— Textauszug —
Sachverhalt (Rn. 3–5) 

B klopfte an der Tür der Unter­kunft des A und beleidigte ihn, dabei hielt er offen sichtbar ein Küchenmesser mit einer Klingenlänge von ca. 10,5 cm in der Hand. A erwartete einen Angriff und nahm B das Messer ab, wobei er in die Klinge griff und sich verletzte. Sodann fügte er dem B mit dem Messer vorsätzlich mehrere Stichverletzungen am Kopf zu. Er setze die Stiche fort, obwohl B die Hände zum Schutz gehoben hatte, dabei äußerte der A mehrfach: „Ich bringe dich um.“ A war bewusst, dass B unbewaffnet war und von ihm keine Gefahr mehr ausging. B gelang es trotz seiner Verletzungen A auf Abstand zu halten; es kamen schließlich Personen hinzu, die A und B trennten. A erkannte, dass er durch die Stiche den Tod des B noch nicht herbeigeführt hatte und entfernte sich mit dem Messer in der Hand.

— Extrahierte Einträge —
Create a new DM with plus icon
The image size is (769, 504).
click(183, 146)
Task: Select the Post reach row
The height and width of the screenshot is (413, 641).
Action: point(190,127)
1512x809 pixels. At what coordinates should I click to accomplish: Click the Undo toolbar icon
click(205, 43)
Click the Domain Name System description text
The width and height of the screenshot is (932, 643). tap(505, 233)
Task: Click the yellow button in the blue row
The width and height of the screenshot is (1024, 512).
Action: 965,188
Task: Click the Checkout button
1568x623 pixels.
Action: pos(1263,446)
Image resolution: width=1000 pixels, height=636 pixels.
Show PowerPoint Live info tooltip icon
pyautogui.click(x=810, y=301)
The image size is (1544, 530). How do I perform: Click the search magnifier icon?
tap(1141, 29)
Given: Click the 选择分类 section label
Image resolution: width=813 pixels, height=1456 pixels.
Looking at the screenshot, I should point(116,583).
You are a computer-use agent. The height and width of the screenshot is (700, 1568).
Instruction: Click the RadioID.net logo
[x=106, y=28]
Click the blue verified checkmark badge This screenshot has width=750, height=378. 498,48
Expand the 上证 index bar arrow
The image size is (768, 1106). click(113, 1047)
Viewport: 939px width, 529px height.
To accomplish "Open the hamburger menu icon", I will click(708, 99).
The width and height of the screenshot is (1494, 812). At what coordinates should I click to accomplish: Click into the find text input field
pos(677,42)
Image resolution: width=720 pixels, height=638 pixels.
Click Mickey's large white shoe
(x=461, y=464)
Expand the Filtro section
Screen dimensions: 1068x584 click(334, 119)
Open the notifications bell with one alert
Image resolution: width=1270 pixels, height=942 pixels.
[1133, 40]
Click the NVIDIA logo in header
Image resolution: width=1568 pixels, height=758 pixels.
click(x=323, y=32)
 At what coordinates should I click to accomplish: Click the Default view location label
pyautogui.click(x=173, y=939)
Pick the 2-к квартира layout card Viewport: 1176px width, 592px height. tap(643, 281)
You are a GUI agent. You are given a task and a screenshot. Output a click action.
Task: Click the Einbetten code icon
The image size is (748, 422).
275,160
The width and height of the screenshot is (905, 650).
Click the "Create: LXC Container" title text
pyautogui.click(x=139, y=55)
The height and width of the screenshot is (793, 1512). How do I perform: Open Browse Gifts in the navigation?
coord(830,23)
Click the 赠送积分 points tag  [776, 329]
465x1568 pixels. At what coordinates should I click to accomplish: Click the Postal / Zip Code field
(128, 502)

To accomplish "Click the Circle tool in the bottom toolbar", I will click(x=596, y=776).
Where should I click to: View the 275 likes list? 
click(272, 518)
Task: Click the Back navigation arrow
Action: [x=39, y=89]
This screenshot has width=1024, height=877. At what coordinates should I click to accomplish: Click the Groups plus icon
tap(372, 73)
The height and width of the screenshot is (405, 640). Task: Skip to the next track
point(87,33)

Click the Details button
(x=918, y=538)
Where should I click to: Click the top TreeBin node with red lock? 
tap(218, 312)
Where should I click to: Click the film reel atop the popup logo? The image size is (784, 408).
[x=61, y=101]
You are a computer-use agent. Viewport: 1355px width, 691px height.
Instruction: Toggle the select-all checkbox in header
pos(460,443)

— Aufgabenliste —
A – Beantworten Sie anhand des Sachverhalts folgende Fragen:
(i) Wie lang war die Klinge des Küchenmessers ungefähr?
(ii) Was sagte A mehrfach, während er zustach?
(iii) Wer trennte A und B schließlich?
B – Schreiben Sie aus dem Sachverhalt alles von „B klopfte an“ bis hinunter zu „Messer in der Hand.“ wortgetreu ab.
C – Zählen Sie alle Handlungen auf, die der Sachverhalt dem B zuschreibt.

— Lösungen —
A –
(i) Ca. 10,5 cm.
(ii) „Ich bringe dich um.“
(iii) Personen, die hinzukamen.

B –
B klopfte an der Tür der Unter­kunft des A und beleidigte ihn, dabei hielt er offen sichtbar ein Küchenmesser mit einer Klingenlänge von ca. 10,5 cm in der Hand. A erwartete einen Angriff und nahm B das Messer ab, wobei er in die Klinge griff und sich verletzte. Sodann fügte er dem B mit dem Messer vorsätzlich mehrere Stichverletzungen am Kopf zu. Er setze die Stiche fort, obwohl B die Hände zum Schutz gehoben hatte, dabei äußerte der A mehrfach: „Ich bringe dich um.“ A war bewusst, dass B unbewaffnet war und von ihm keine Gefahr mehr ausging. B gelang es trotz seiner Verletzungen A auf Abstand zu halten; es kamen schließlich Personen hinzu, die A und B trennten. A erkannte, dass er durch die Stiche den Tod des B noch nicht herbeigeführt hatte und entfernte sich mit dem Messer in der Hand.

C –
- B klopfte an der Tür der Unterkunft des A.
- B beleidigte A.
- B hielt offen sichtbar ein Küchenmesser in der Hand.
- B hob die Hände zum Schutz.
- B hielt A trotz seiner Verletzungen auf Abstand.